Wednesday, 5 May 2010

What has #ge2010 taught us about marriage equality?

Just before the start of this general election I wrote "Gay marriage: The Dream That'll Never Be?". Have I changed my mind on the hopes for marriage equality following a month of politicians campaigning? I have to say... no I haven't.

Thanks mainly to Pink News readers pushing the question with the party leaders, we now are clear on where they stand.

Clegg: The number one question submitted by our readers was on whether Nick Clegg and his party support gay marriage. Mr Clegg said last month he supported civil partners calling themselves husband or wife but would he change the law to allow gay civil marriage?

Yes, I support gay marriage. Love is the same, straight or gay, so the civil institution should be the same, too. All couples should be able to make that commitment to one another.

Pretty clear.

Brown: In response to Downing St online petitions to introduce same-sex marriage, it was stated that the "government has no plans to introduce same-sex marriage", because it has to "balance the right to live free from prejudice and discrimination with the right to freedom of speech and religion". In what ways does same-sex marriage affect freedom of speech and religion? Andrew Archer

"At the moment there’s a distinction drawn between civil and religious unions, and when civil partnerships were being introduced they took the same form as a civil union which a heterosexual couple would have. We later made it illegal to discriminate on partnership status – so it is illegal to treat someone in a civil partnership different to a married person. That makes no practical difference in terms of rights and responsibilities, but does recognise that religious groups have the right to a certain degree of self-organisation on questions that are theologically important to them, including on the question of religiously-sanctioned marriage. So the provision of ‘marriage’ as opposed to the provision of same-sex or heterosexual civil unions, is intimately bound up with questions of religious freedom."

So gay people can't organise a religious union because....?

Cameron: Mr Cameron, do you support marriage equality in this country? Civil partnerships were a great step forward and I admire your support for it but until there is marriage equality in this country and the union of same-sex couples will be recognised as a 'marriage', then I will not be satisfied. Neil Young

I am so glad that we now have civil partnerships. They have helped remove discrimination and have given gay people the rights that they deserve. I want to do everything I can to support commitment and I'm open to changing things further to guarantee equality. But I also accept there are some gay people who want civil partnerships to be a distinct status from marriage. Whatever view you take, I think we should support any arrangement which is built on shared love and commitment, which is why we would give a tax break to both married couples and those in a civil partnership.
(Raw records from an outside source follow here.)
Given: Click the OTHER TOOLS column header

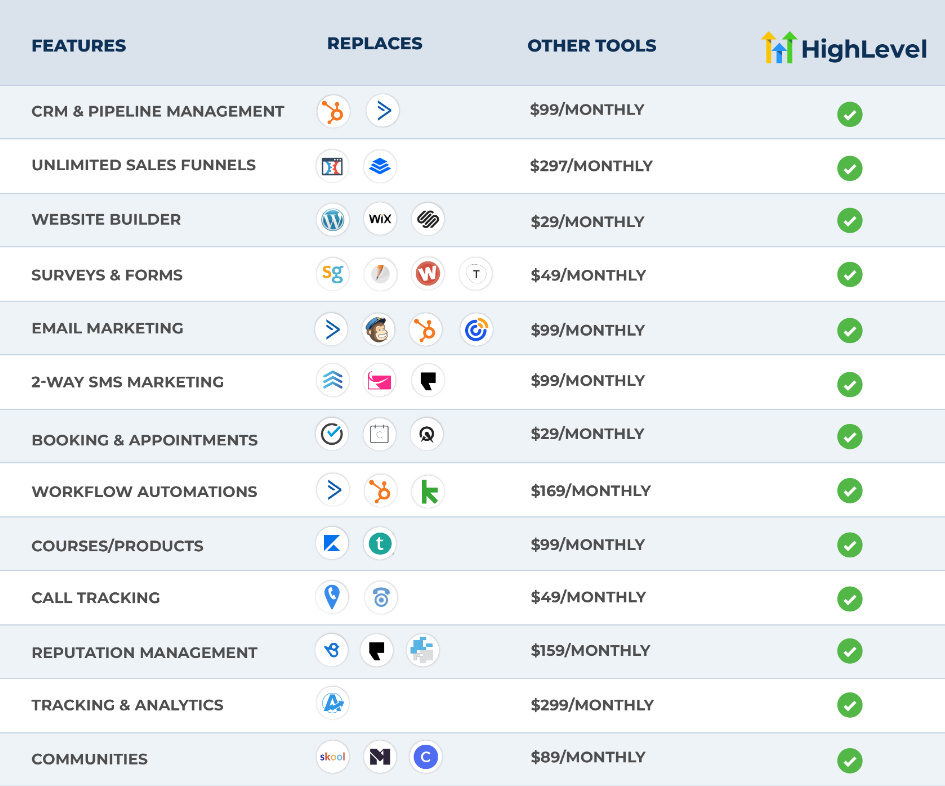Looking at the screenshot, I should pos(591,46).
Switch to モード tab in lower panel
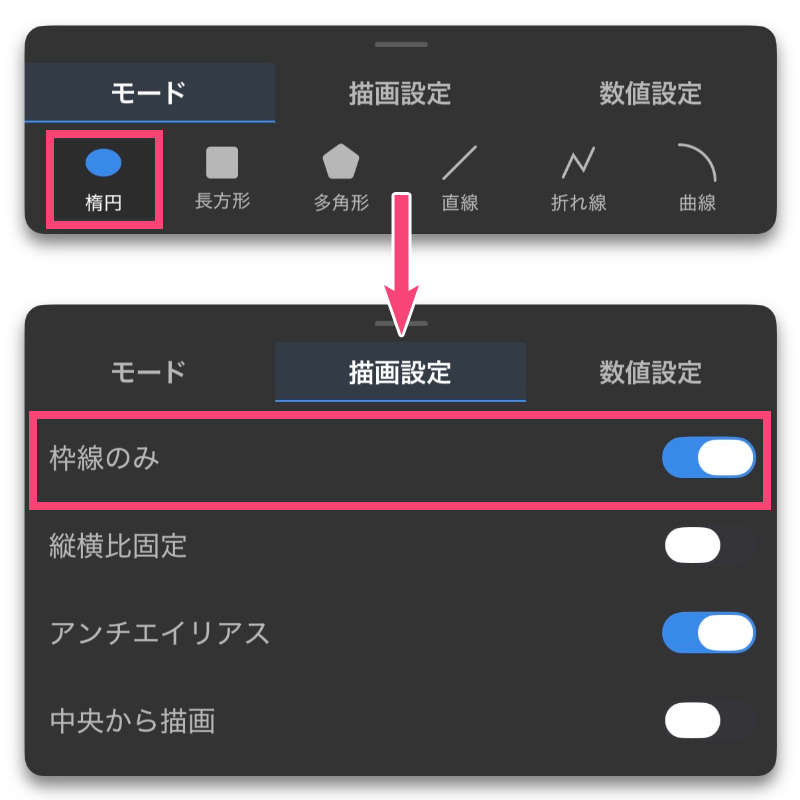Viewport: 800px width, 800px height. [150, 372]
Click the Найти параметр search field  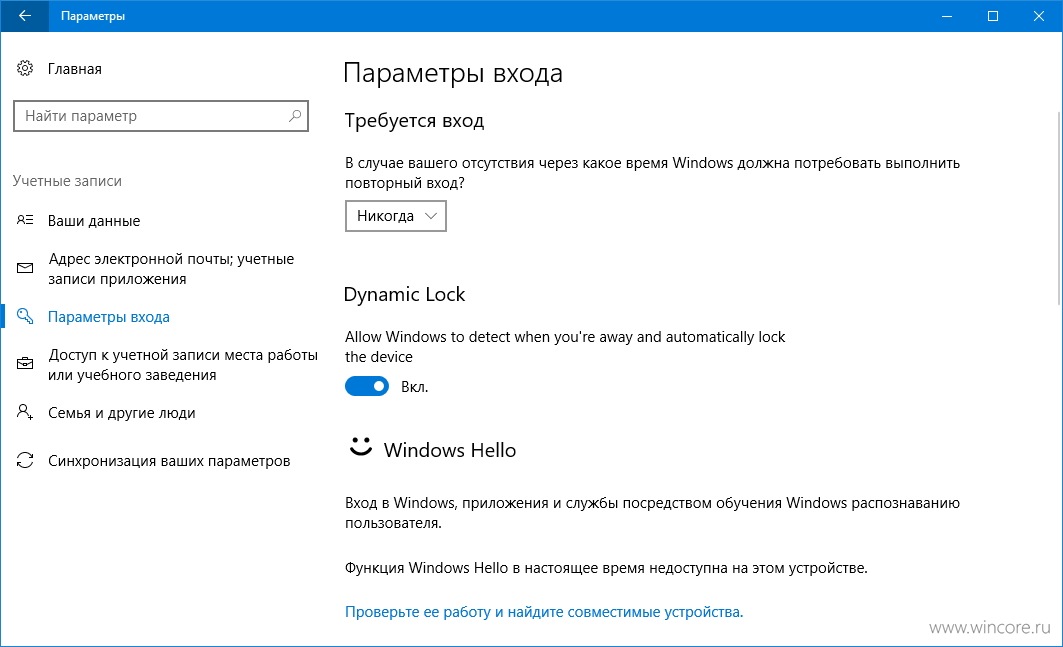pyautogui.click(x=161, y=116)
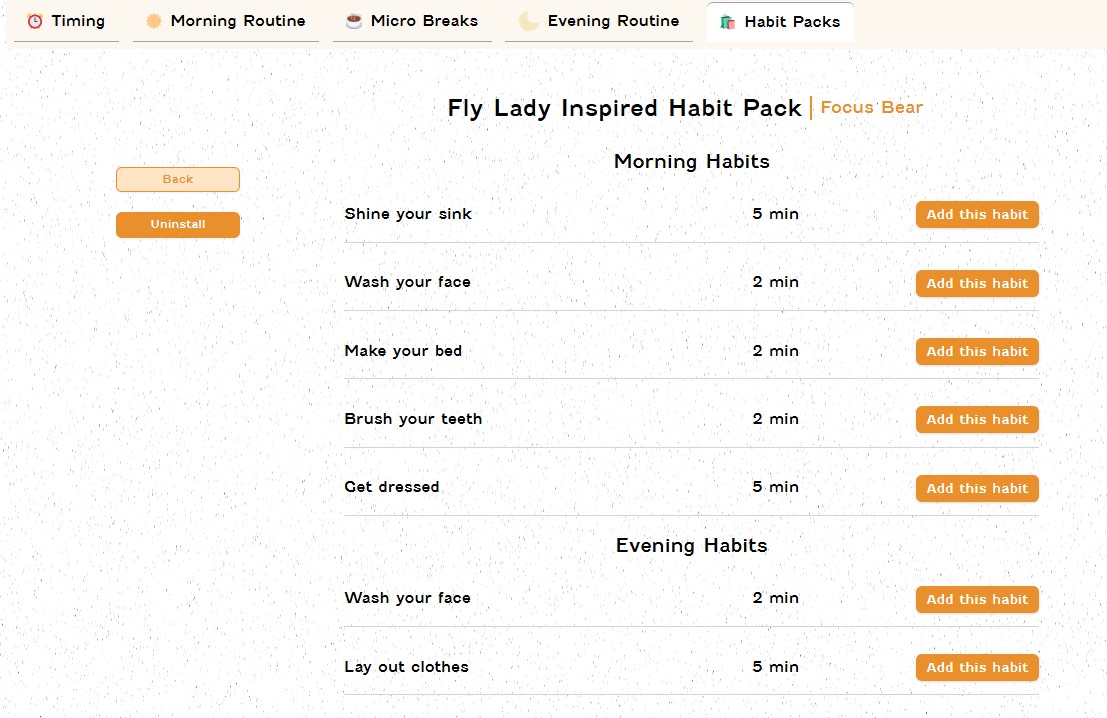Screen dimensions: 1107x718
Task: Add the Make your bed habit
Action: click(x=976, y=351)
Hmm... could be read in a lot of different ways. Thankfully, or perhaps not, he's now clarified his party's policy.

A Conservative Party spokesman said Mr Cameron's response did not contradict the equality manifesto and said he had focused on the part of the question which suggested the Tories were definitely going to legalise gay marriage.
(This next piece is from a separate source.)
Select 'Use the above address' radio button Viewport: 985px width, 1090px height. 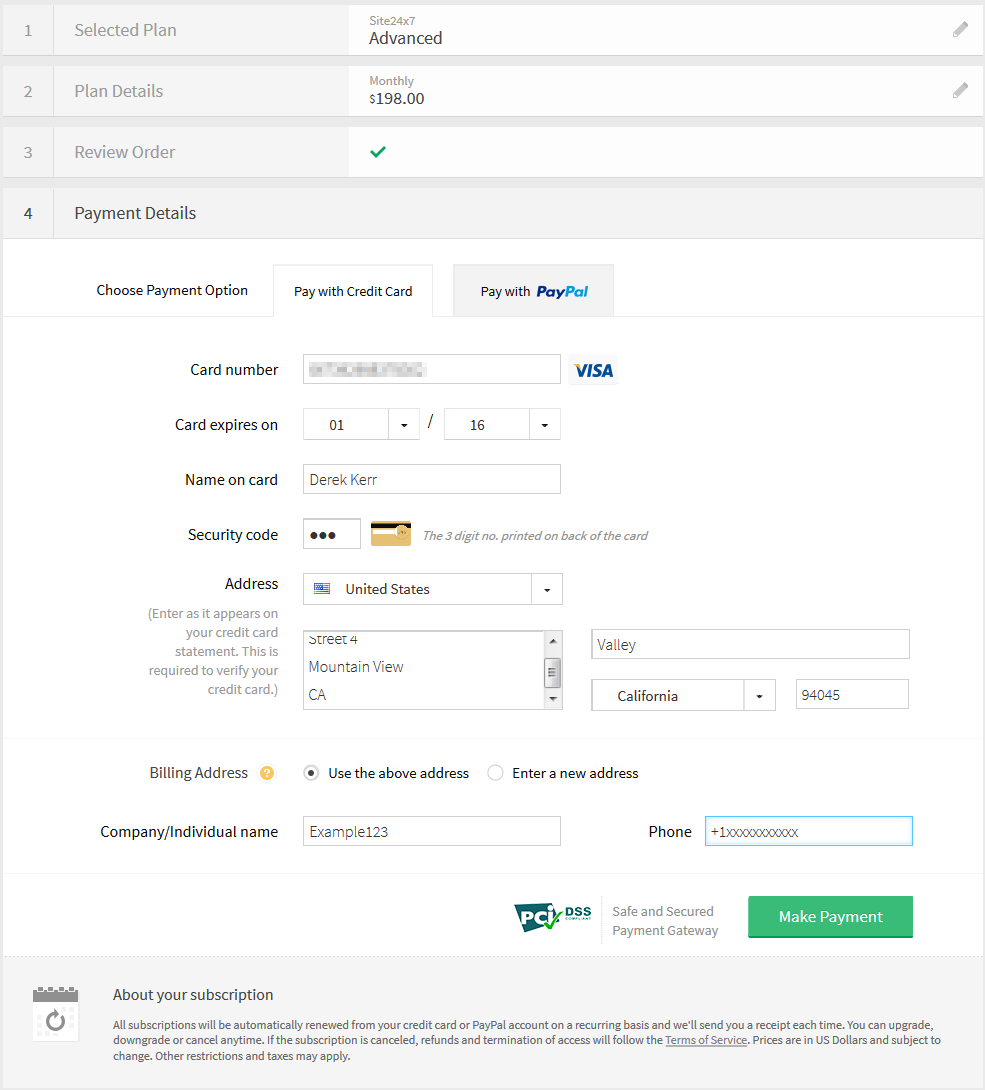312,773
The spokesman added: "We're not planning to rename civil partnerships at the moment. We are considering it. We recognise there is a case to consider but we're not at that point, there has been no firm decision."
Here is what we have learnt:

1) All three party leaders agree civil partnerships are different to marriage. This helps clear up some of the arguments against marriage equality.
2) Gordon Brown and David Cameron both confirm they do not plan to introduce any legislation to introduce marriage equality. Gordon Brown and the Labour Government appear to confirm they are actually dead set against it, for "religious reasons".
3) Nick Clegg is the only one who actually gave a nice, simple, clear answer to the question presented to him, whereas the other two went round the houses... mainly because they knew the answer they'd give would not be one the audience wished to hear.

If we want marriage equality, we'll need to fight for it. Lobby and bug and press this issue. We cannot rely on the Tory or Labour parties to just do this for us... that is the main lesson we can take away from this election on that issue.

If you feel benevolent and particularly generous, this writer always appreciates things bought for him from his wishlist

1 comment:

Paul Brownsey said...

Brown's response is simply muddled. By his argument, straight civil marriage shouldn't be called "marriage", either.

What he says is perhaps testimony to the extent to which the religious have succeeded in claiming marriage as peculiarly their own, so much so that a lot of people think that somehow civil marriage is religious marriage entered into without any sort of religious ceremony. Straights who disdain civil marriage sometimes actually say it's because they don't hold with all the "whom God hath joined" stuff.